Intanto, qualche considerazione si può già accampare.
L’arrivo dell’ex presidente BCE cambia radicalmente la narrazione del Governo.
Draghi non è UN tecnico, bensì IL tecnico. Non me lo vedo prendere ordini dal CTS, né da funzionari ingrigiti, né da virologi narcisi, né da leaderini dal congiuntivo debole, dall’inglese maccheronico o dalla felpa sgargiante.
Spero con tutto il cuore che risponda a una stagione politica stipata di inadeguati, specializzati in strappi e capricci, vanità e ridondanza, avviando un percorso costruttivo, virtuoso e, nella migliore accezione del termine, serio.
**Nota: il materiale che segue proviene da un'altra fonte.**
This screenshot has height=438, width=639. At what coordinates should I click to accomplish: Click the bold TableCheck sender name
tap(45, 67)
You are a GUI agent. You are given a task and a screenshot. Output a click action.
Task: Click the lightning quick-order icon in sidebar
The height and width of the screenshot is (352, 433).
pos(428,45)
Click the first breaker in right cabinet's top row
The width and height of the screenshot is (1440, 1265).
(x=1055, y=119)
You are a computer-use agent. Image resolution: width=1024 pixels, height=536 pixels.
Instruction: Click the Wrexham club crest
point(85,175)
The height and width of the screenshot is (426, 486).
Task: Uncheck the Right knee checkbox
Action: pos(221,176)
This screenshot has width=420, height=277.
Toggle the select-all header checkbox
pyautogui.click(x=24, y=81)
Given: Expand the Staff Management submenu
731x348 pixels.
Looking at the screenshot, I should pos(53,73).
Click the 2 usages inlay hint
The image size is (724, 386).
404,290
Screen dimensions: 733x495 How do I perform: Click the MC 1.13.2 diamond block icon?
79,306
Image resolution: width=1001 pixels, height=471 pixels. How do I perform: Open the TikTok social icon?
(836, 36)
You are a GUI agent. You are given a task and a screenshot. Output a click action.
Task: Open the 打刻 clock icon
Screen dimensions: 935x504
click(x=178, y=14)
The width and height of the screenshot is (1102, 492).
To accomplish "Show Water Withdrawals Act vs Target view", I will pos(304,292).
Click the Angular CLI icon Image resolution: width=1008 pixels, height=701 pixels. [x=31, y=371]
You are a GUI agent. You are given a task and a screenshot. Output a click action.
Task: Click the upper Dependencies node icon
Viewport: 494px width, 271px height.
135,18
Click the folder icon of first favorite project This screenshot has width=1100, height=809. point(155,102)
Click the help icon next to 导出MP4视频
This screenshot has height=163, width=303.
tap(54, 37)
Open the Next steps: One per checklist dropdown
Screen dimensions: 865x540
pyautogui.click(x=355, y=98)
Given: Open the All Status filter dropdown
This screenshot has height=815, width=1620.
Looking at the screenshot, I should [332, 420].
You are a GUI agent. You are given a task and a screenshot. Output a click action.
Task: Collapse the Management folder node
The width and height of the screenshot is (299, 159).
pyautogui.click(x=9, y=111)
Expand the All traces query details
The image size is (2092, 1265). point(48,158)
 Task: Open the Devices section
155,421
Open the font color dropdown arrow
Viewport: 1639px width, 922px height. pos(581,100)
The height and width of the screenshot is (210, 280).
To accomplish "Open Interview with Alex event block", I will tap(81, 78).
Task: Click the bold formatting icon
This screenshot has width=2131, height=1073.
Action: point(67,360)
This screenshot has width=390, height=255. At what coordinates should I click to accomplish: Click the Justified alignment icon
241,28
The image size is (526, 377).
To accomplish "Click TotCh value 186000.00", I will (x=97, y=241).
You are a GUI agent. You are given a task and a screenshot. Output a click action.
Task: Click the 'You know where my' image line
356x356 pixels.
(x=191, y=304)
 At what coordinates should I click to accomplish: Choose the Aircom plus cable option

Dovrà mettere a disposizione, per qualche tempo, la propria indubbia esperienza. E dovrà farlo alle sue condizioni. Non accetterà, mi rifiuto di credere il contrario, compagni di viaggio improvvisati né istrioni da palcoscenico. Chiederà, anzi pretenderà, competenza, rigore, unità d’intenti, architettando soluzioni complesse per problemi intricati.
Cercherà di archiviare la stagione dei Redditi di Cittadinanza (“I sussidi finiranno, ai giovani bisogna dare di più”, ha detto di recente) e dei bonus a pioggia. Ma anche dei mojiti ministeriali, delle smargiassate “alla D’Urso”, degli inciampi formali spacciati per falcate politiche.
Certo, la tattica di gruppi, partiti e movimenti farà il suo corso: il Parlamento sarà attraversato da umori e convenienze di piccolo cabotaggio, rendite di posizione e scelte di retroguardia.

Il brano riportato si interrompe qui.